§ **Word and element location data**
────────

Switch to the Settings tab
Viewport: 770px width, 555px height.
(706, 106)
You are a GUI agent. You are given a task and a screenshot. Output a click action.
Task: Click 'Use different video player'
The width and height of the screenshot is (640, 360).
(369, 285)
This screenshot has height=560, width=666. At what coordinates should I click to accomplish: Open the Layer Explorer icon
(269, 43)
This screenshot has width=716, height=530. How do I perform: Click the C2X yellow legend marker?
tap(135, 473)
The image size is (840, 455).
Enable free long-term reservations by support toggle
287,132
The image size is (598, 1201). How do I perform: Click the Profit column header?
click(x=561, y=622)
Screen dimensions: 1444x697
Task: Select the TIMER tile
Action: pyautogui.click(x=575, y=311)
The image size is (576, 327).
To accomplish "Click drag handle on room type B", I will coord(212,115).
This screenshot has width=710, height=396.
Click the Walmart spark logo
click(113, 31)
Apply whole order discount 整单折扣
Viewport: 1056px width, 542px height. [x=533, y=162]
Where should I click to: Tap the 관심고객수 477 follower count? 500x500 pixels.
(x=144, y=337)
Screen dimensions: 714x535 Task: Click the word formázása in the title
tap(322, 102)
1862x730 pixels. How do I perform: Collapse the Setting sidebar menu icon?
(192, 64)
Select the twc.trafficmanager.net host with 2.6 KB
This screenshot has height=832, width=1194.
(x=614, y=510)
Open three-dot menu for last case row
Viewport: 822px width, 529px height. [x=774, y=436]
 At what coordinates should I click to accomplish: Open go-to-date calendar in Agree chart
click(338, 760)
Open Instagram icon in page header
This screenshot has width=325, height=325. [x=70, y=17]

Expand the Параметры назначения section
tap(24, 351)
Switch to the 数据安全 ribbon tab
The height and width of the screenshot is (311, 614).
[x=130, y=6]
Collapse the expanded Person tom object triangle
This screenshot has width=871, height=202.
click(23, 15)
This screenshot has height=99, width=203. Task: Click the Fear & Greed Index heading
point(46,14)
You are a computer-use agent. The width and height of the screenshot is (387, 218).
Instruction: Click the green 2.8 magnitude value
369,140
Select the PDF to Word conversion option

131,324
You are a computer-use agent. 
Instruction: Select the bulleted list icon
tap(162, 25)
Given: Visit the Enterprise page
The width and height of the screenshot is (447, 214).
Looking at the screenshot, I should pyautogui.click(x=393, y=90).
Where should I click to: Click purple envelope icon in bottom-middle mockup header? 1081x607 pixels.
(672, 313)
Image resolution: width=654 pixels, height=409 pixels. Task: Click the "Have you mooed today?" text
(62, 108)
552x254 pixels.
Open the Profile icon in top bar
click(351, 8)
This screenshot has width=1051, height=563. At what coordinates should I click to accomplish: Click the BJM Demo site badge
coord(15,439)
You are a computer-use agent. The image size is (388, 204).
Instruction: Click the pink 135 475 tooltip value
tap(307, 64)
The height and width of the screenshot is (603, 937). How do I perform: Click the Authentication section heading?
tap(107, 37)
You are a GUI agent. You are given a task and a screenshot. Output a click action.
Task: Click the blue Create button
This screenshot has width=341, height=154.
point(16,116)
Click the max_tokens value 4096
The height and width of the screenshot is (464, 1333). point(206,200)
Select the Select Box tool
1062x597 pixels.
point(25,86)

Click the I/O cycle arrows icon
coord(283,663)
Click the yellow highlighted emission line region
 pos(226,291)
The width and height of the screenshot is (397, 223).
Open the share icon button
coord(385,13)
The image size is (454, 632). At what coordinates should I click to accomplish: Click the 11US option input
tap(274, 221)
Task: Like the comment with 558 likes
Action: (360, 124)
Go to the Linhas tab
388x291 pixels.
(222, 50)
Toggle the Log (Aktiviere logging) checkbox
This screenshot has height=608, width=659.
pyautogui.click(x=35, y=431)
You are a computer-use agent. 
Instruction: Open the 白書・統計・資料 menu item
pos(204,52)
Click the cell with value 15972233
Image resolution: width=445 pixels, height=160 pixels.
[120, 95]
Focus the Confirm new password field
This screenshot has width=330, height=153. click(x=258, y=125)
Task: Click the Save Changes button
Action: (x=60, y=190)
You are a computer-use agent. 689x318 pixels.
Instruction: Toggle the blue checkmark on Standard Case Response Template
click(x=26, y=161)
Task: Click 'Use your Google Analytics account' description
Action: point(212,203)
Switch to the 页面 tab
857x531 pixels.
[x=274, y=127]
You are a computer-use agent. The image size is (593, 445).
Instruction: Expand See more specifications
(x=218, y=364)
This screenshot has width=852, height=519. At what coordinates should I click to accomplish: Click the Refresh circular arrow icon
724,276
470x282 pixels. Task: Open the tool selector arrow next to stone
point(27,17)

────────

§ **Exercise brief**
Can you repeat the material between the lines holding "Select the twc.trafficmanager.net" and "click(338, 760)", inclusive, with "three-dot menu" replaced by "overflow menu" and everything else left the same?

§ **Answer**
Select the twc.trafficmanager.net host with 2.6 KB
This screenshot has height=832, width=1194.
(x=614, y=510)
Open overflow menu for last case row
Viewport: 822px width, 529px height. [x=774, y=436]
 At what coordinates should I click to accomplish: Open go-to-date calendar in Agree chart
click(338, 760)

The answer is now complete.